● Goal
Reproduce all of the data below line for line, with no changes.

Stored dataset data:
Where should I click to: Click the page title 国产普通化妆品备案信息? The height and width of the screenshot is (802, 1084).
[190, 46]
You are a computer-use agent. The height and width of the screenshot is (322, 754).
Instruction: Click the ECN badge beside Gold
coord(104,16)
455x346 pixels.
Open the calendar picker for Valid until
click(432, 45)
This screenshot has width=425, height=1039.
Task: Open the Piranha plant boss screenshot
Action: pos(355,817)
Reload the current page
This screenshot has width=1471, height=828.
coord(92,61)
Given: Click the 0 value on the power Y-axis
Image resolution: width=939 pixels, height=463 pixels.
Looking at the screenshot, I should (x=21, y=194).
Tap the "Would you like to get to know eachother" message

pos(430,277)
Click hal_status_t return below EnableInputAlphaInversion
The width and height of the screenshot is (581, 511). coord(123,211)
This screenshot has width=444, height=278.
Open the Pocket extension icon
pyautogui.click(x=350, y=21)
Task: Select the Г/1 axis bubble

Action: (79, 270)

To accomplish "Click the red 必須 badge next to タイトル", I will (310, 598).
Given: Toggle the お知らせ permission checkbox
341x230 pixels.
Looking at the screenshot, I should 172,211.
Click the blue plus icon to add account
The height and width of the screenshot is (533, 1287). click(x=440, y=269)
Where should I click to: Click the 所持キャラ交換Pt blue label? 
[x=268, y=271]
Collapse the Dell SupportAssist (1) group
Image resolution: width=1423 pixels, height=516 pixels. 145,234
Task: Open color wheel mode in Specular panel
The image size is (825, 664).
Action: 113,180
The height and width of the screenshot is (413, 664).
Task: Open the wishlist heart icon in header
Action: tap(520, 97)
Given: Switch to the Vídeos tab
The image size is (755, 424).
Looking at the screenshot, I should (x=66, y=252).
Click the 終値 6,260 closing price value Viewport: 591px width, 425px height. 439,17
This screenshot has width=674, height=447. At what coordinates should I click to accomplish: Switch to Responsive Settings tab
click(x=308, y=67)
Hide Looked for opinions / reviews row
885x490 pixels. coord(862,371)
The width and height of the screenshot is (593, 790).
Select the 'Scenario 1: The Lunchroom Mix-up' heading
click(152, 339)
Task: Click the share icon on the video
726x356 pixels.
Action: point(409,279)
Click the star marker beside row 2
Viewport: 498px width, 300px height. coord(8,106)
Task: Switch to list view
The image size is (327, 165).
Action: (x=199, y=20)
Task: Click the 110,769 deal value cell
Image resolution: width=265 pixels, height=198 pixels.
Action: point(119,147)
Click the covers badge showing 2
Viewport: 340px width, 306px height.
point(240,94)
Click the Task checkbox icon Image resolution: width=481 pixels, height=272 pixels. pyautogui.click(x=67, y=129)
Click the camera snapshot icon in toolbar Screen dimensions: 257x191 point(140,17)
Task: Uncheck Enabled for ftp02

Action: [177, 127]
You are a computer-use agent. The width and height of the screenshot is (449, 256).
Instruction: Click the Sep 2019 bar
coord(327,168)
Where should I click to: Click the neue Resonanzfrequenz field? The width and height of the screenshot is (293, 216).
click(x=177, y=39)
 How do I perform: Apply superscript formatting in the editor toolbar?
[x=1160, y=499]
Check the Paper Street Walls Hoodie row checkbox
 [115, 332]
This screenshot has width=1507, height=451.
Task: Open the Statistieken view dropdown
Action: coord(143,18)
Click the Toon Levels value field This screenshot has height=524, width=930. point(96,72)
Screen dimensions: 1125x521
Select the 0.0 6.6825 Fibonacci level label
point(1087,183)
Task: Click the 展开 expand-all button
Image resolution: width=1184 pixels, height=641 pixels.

● Task output
Where should I click to: Click the page title 国产普通化妆品备案信息? The height and width of the screenshot is (802, 1084).
[190, 46]
You are a computer-use agent. The height and width of the screenshot is (322, 754).
Instruction: Click the ECN badge beside Gold
coord(104,16)
455x346 pixels.
Open the calendar picker for Valid until
click(432, 45)
This screenshot has width=425, height=1039.
Task: Open the Piranha plant boss screenshot
Action: pos(355,817)
Reload the current page
This screenshot has width=1471, height=828.
coord(92,61)
Given: Click the 0 value on the power Y-axis
Image resolution: width=939 pixels, height=463 pixels.
Looking at the screenshot, I should (x=21, y=194).
Tap the "Would you like to get to know eachother" message

pos(430,277)
Click hal_status_t return below EnableInputAlphaInversion
The width and height of the screenshot is (581, 511). coord(123,211)
This screenshot has width=444, height=278.
Open the Pocket extension icon
pyautogui.click(x=350, y=21)
Task: Select the Г/1 axis bubble

Action: (79, 270)

To accomplish "Click the red 必須 badge next to タイトル", I will (310, 598).
Given: Toggle the お知らせ permission checkbox
341x230 pixels.
Looking at the screenshot, I should 172,211.
Click the blue plus icon to add account
The height and width of the screenshot is (533, 1287). click(x=440, y=269)
Where should I click to: Click the 所持キャラ交換Pt blue label? 
[x=268, y=271]
Collapse the Dell SupportAssist (1) group
Image resolution: width=1423 pixels, height=516 pixels. 145,234
Task: Open color wheel mode in Specular panel
The image size is (825, 664).
Action: 113,180
The height and width of the screenshot is (413, 664).
Task: Open the wishlist heart icon in header
Action: tap(520, 97)
Given: Switch to the Vídeos tab
The image size is (755, 424).
Looking at the screenshot, I should (x=66, y=252).
Click the 終値 6,260 closing price value Viewport: 591px width, 425px height. 439,17
This screenshot has width=674, height=447. At what coordinates should I click to accomplish: Switch to Responsive Settings tab
click(x=308, y=67)
Hide Looked for opinions / reviews row
885x490 pixels. coord(862,371)
The width and height of the screenshot is (593, 790).
Select the 'Scenario 1: The Lunchroom Mix-up' heading
click(152, 339)
Task: Click the share icon on the video
726x356 pixels.
Action: point(409,279)
Click the star marker beside row 2
Viewport: 498px width, 300px height. coord(8,106)
Task: Switch to list view
The image size is (327, 165).
Action: (x=199, y=20)
Task: Click the 110,769 deal value cell
Image resolution: width=265 pixels, height=198 pixels.
Action: point(119,147)
Click the covers badge showing 2
Viewport: 340px width, 306px height.
point(240,94)
Click the Task checkbox icon Image resolution: width=481 pixels, height=272 pixels. pyautogui.click(x=67, y=129)
Click the camera snapshot icon in toolbar Screen dimensions: 257x191 point(140,17)
Task: Uncheck Enabled for ftp02

Action: [177, 127]
You are a computer-use agent. The width and height of the screenshot is (449, 256).
Instruction: Click the Sep 2019 bar
coord(327,168)
Where should I click to: Click the neue Resonanzfrequenz field? The width and height of the screenshot is (293, 216).
click(x=177, y=39)
 How do I perform: Apply superscript formatting in the editor toolbar?
[x=1160, y=499]
Check the Paper Street Walls Hoodie row checkbox
 [115, 332]
This screenshot has width=1507, height=451.
Task: Open the Statistieken view dropdown
Action: coord(143,18)
Click the Toon Levels value field This screenshot has height=524, width=930. point(96,72)
Screen dimensions: 1125x521
Select the 0.0 6.6825 Fibonacci level label
point(1087,183)
Task: Click the 展开 expand-all button
Image resolution: width=1184 pixels, height=641 pixels.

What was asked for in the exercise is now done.